W opublikowanym przez związaną z dżihadystami agencję nagraniu 24-letni Tunezyjczyk nawołuje zwolenników IS do ataków na "krzyżowców", czyli świat zachodni.
- Moje przesłanie do krzyżowców bombardujących codziennie muzułmanów, jest takie: krew muzułmanów nie będzie przelana na darmo, pomścimy ich. Wzywam wszystkich muzułmańskich braci wszędzie, a ci, co są w Europie, niech zabijają świnie-krzyżowców, każdy na miarę swoich możliwości - mówi na nagraniu Amri.
Wcześniej Amak poinformowała o śmierci Amriego pod Mediolanem. "Wykonawca ataków w Berlinie przeprowadził jeszcze jeden atak, na włoską policję w Mediolanie, i został zabity w wyniku strzelaniny" - głosi depesza.
Tymczasem media informują, że niemieckie służby mogły wcześniej wiedzieć, że zastrzelony zamachowiec planuje atak terrorystyczny. Maroko dwukrotnie ostrzegało Niemcy, że Anis Amri może być niebezpieczny.
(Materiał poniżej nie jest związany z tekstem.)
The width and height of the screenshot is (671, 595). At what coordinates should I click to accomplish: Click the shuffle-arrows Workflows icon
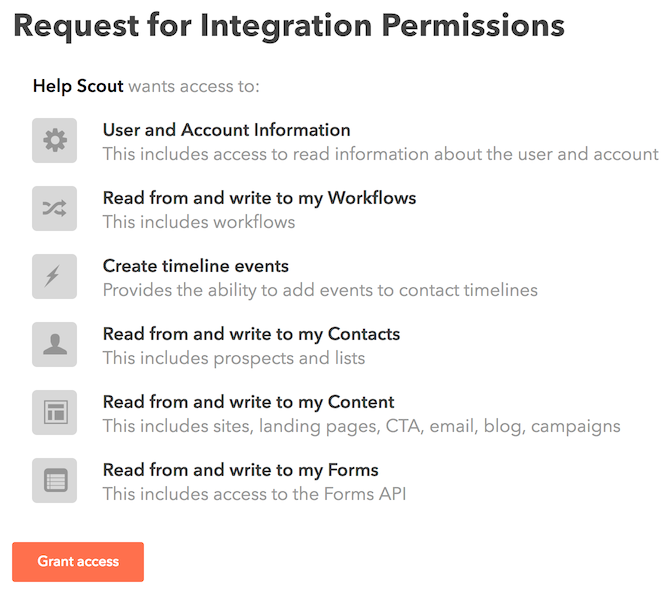pyautogui.click(x=54, y=209)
Rząd Maroka 19 września i 11 października wysłał do niemieckiego wywiadu listy, w których informował, że Amri jest ekstremistą. Jeden z urzędników, który anonimowo wypowiedział się dla agencji dpa, twierdzi, że w korespondencji wyraźnie zwrócono uwagę, że mężczyzna chce przeprowadzić atak terrorystyczny.